Lay out the lines of the listing between the lines holding "You are a computer-use" and "point(823,220)", inclusive, as a Markdown table with the columns Row and Line. Number each line in Row and leave out blank lines.

┄┄┄┄┄┄

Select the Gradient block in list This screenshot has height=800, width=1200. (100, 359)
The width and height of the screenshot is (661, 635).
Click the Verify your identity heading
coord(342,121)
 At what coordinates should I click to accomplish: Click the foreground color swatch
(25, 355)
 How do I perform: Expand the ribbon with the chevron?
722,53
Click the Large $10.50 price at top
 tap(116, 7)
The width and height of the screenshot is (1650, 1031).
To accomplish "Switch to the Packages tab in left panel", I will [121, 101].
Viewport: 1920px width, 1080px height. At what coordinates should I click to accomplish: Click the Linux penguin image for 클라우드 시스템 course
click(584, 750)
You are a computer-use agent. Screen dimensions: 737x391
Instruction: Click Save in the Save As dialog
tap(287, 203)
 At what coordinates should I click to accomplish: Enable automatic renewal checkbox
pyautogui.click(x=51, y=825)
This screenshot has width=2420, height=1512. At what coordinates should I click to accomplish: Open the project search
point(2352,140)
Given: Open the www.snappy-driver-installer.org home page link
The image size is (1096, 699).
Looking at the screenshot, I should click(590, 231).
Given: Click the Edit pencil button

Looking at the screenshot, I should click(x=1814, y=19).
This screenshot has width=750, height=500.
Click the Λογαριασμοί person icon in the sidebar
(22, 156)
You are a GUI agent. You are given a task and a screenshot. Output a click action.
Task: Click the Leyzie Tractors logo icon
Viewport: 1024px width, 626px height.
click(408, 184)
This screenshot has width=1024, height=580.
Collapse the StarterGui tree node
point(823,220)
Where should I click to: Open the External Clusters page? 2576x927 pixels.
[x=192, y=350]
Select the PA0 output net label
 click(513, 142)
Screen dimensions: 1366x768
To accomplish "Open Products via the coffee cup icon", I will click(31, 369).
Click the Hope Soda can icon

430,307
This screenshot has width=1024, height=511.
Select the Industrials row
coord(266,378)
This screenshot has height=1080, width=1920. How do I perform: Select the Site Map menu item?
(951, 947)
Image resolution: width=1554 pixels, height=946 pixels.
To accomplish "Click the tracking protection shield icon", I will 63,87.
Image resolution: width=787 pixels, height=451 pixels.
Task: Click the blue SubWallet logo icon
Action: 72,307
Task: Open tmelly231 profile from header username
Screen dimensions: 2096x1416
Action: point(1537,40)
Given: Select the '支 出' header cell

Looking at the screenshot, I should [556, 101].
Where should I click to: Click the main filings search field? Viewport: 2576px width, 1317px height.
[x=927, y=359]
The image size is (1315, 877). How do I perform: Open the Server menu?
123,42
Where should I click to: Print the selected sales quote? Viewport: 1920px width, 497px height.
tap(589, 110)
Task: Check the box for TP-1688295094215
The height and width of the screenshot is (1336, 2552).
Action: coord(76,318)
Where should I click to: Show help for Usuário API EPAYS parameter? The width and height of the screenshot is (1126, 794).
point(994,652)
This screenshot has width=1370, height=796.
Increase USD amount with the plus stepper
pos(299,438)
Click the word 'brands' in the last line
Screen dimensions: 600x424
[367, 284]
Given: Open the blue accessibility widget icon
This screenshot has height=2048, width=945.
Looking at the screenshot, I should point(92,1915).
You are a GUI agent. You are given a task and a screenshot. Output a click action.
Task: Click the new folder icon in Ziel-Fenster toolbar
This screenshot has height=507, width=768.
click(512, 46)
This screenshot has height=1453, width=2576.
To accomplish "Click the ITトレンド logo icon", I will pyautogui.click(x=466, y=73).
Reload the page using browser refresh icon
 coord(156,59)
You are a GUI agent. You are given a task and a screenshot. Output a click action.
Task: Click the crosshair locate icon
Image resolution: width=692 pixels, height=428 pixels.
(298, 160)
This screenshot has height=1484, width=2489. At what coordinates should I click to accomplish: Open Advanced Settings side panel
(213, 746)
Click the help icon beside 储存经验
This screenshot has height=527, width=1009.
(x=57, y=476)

┄┄┄┄┄┄

COMPLETED EXERCISE:
| Row | Line |
|---|---|
| 1 | You are a computer-use agent. Screen dimensions: 737x391 |
| 2 | Instruction: Click Save in the Save As dialog |
| 3 | tap(287, 203) |
| 4 |  At what coordinates should I click to accomplish: Enable automatic renewal checkbox |
| 5 | pyautogui.click(x=51, y=825) |
| 6 | This screenshot has width=2420, height=1512. At what coordinates should I click to accomplish: Open the project search |
| 7 | point(2352,140) |
| 8 | Given: Open the www.snappy-driver-installer.org home page link |
| 9 | The image size is (1096, 699). |
| 10 | Looking at the screenshot, I should click(590, 231). |
| 11 | Given: Click the Edit pencil button |
| 12 | Looking at the screenshot, I should click(x=1814, y=19). |
| 13 | This screenshot has width=750, height=500. |
| 14 | Click the Λογαριασμοί person icon in the sidebar |
| 15 | (22, 156) |
| 16 | You are a GUI agent. You are given a task and a screenshot. Output a click action. |
| 17 | Task: Click the Leyzie Tractors logo icon |
| 18 | Viewport: 1024px width, 626px height. |
| 19 | click(408, 184) |
| 20 | This screenshot has width=1024, height=580. |
| 21 | Collapse the StarterGui tree node |
| 22 | point(823,220) |